« Mais Jésus, criant de nouveau d’une voix forte, rendit l’esprit. »

C’était en début de semaine sainte, l’an dernier. Nous avions pris des places pour une représentation de la Passion selon saint Matthieu. Œuvre admirable, bouleversante.

Nous portions une attention particulière au récit, en croyants que la musique aide à prier, et je me tenais prête.

Puis le soliste a entamé la plus belle phrase, la plus lente, la plus bouleversante: « Aber Jesus schriee abermal laut und verschied. » (« Mais Jésus, criant de nouveau d’une voix forte, rendit l’esprit. »).
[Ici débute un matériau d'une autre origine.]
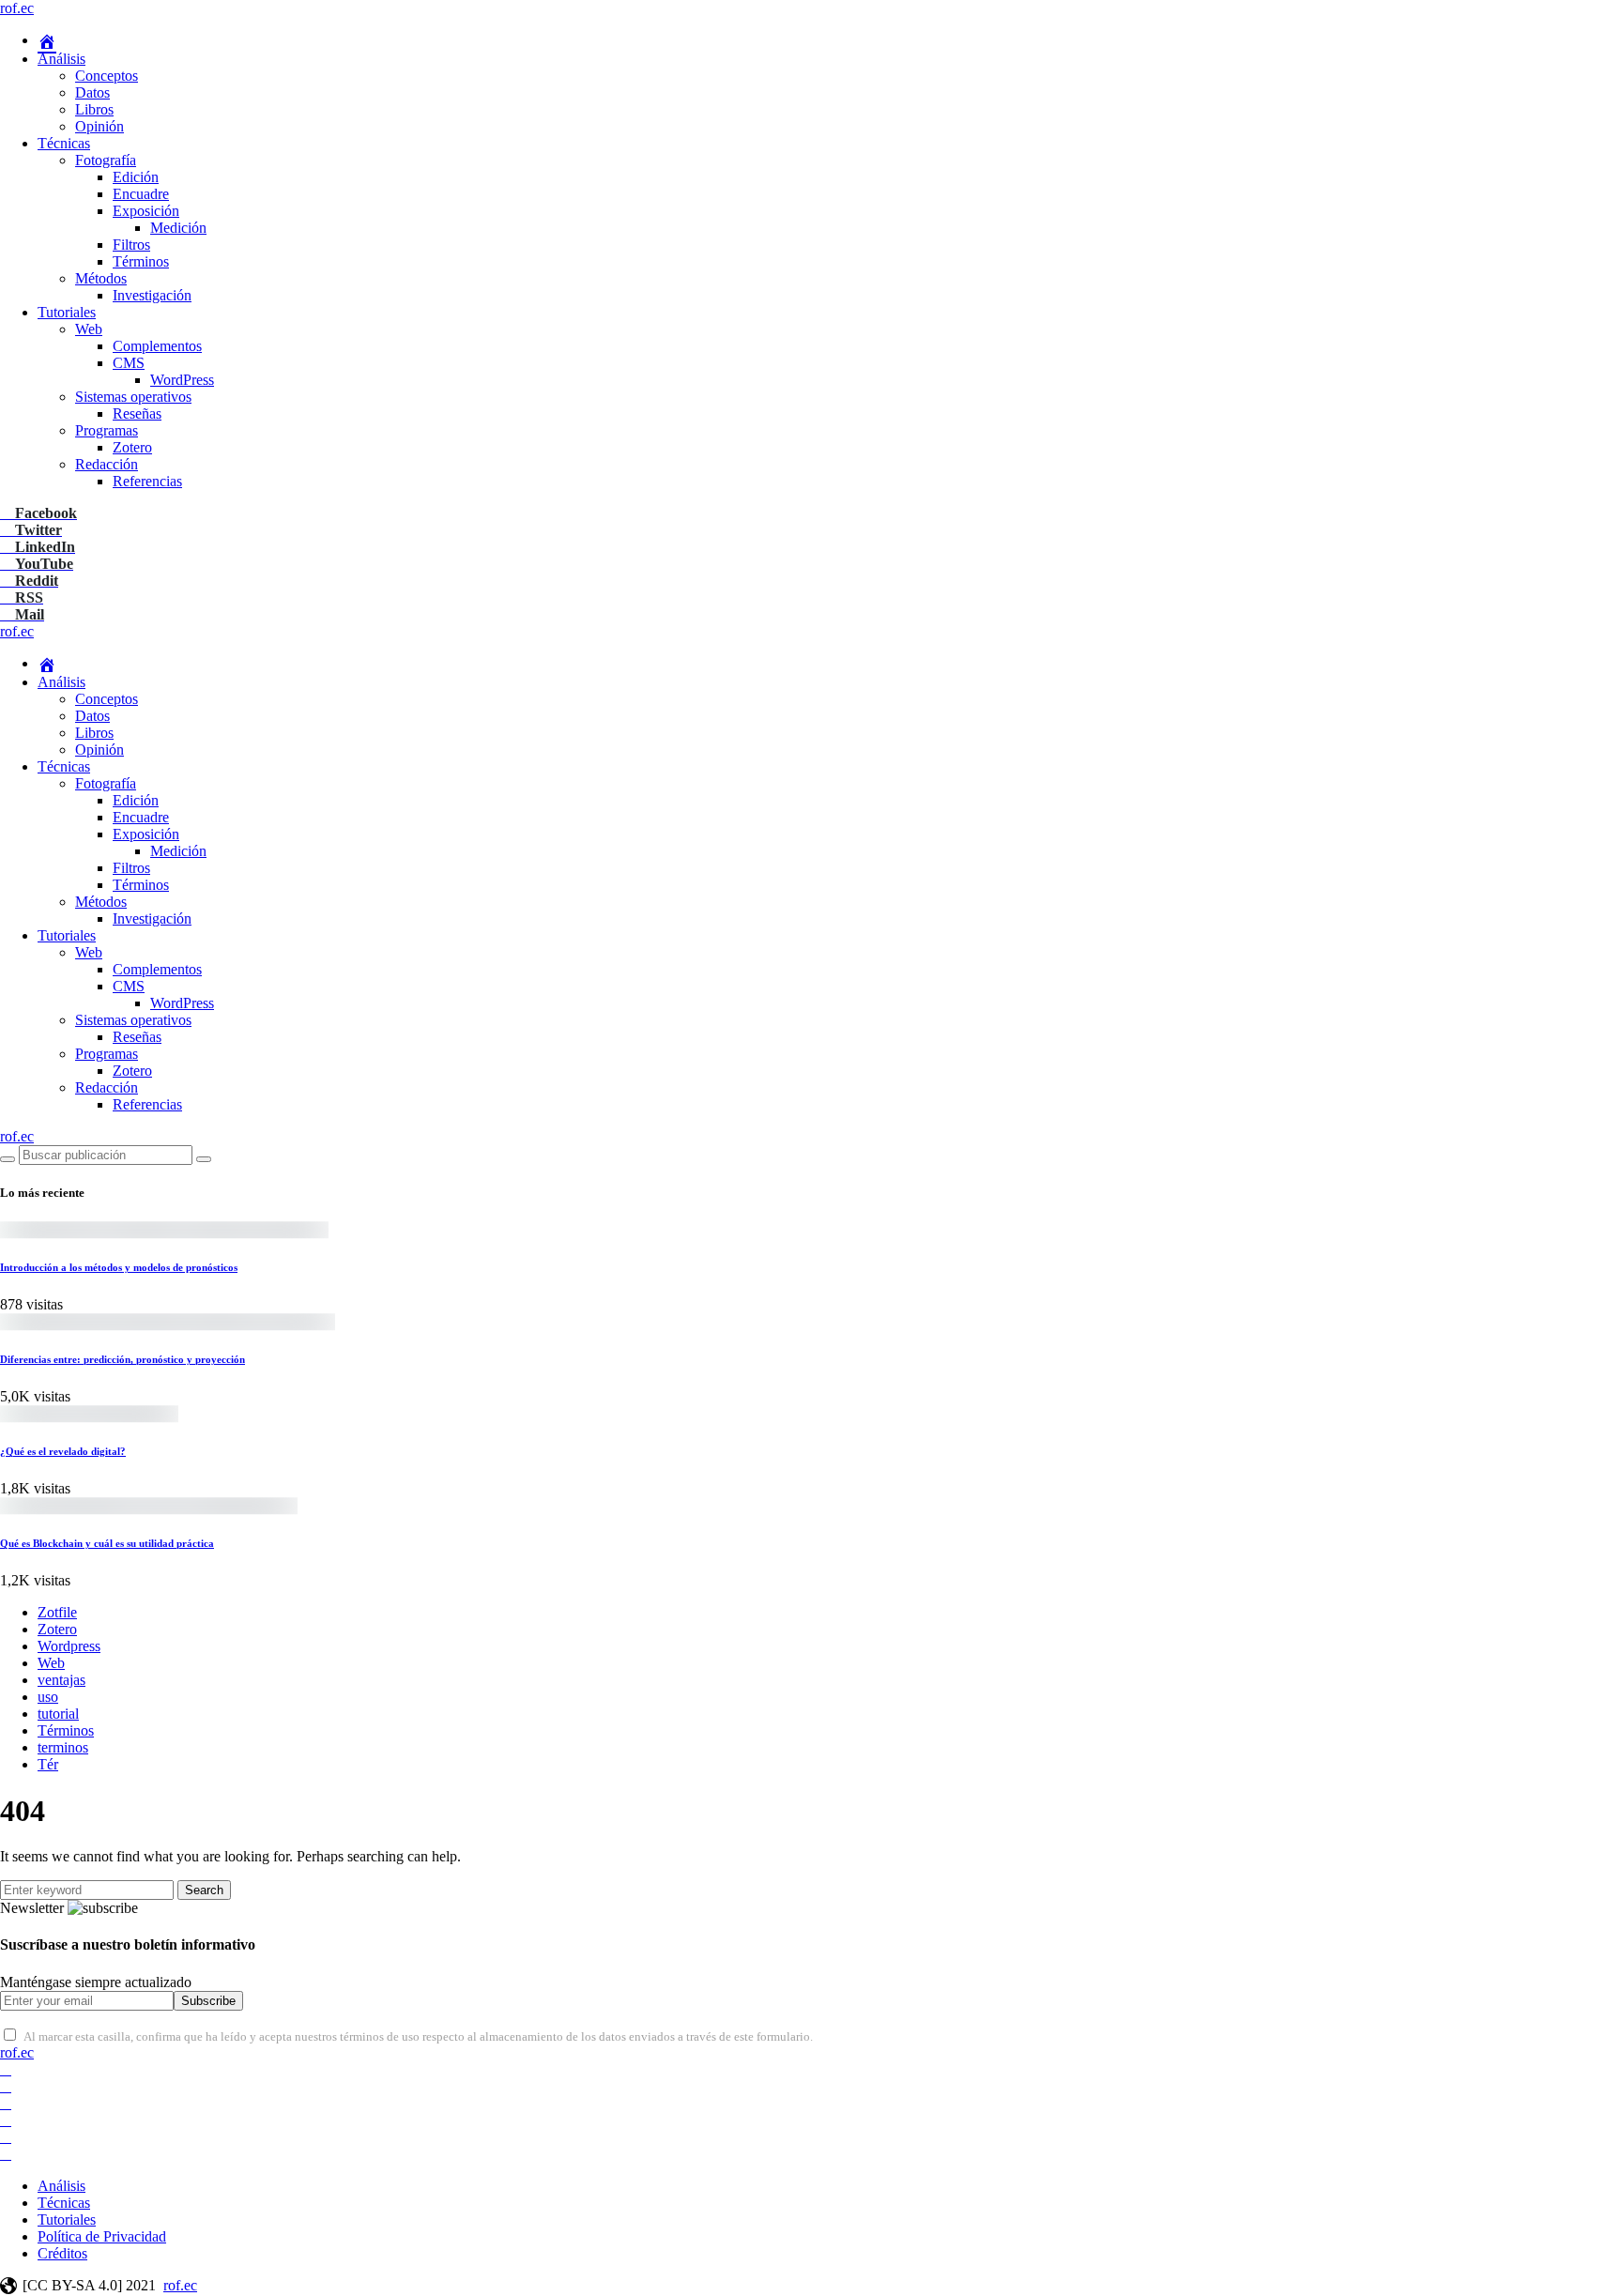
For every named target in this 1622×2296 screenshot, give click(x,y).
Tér (48, 1764)
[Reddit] (5, 2137)
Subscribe (208, 2001)
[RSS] (5, 2154)
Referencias (147, 481)
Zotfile (57, 1612)
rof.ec (17, 8)
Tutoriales (67, 312)
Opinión (99, 126)
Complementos (157, 346)
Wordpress (69, 1646)
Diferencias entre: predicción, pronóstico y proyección (122, 1359)
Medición (178, 228)
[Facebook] (5, 2069)
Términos (141, 261)
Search (204, 1890)
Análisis (61, 59)
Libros (94, 109)
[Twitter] (5, 2086)
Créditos (62, 2253)
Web (88, 329)
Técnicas (64, 143)
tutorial (58, 1714)
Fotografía (105, 160)
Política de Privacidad (102, 2236)
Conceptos (106, 76)
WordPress (182, 380)
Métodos (101, 278)
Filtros (131, 245)
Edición (136, 177)
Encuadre (141, 194)
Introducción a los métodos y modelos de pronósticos (118, 1267)
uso (48, 1697)
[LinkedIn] (5, 2103)
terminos (63, 1747)
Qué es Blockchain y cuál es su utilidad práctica (107, 1543)
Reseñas (137, 413)
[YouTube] (5, 2120)
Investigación (152, 295)
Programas (106, 430)
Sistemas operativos (133, 397)
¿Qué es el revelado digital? (63, 1451)
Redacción (106, 464)
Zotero (132, 447)
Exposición (146, 211)
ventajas (61, 1680)
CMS (129, 363)
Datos (92, 92)
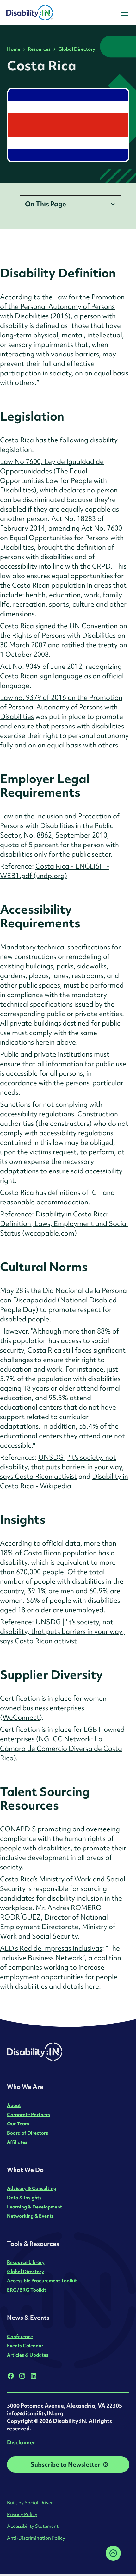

Il a terminé de chanter. Il s’est arrêté. Nous avons cru le voir incliner légèrement la tête. Devant moi, un homme s’est incliné. Je me suis inclinée. Pendant quelques secondes, la musique a retrouvé le rôle que Bach lui donnait. Nous n’étions plus à l’auditorium, nous étions dans une église. Nous n’étions plus des amateurs de musique, nous pleurions la mort du Christ.

Cet après-midi, mes activités s’arrêteront quelques instants à quinze heures. Ce moment de silence ne pourra jamais être aussi intense que celui vécu l’an dernier.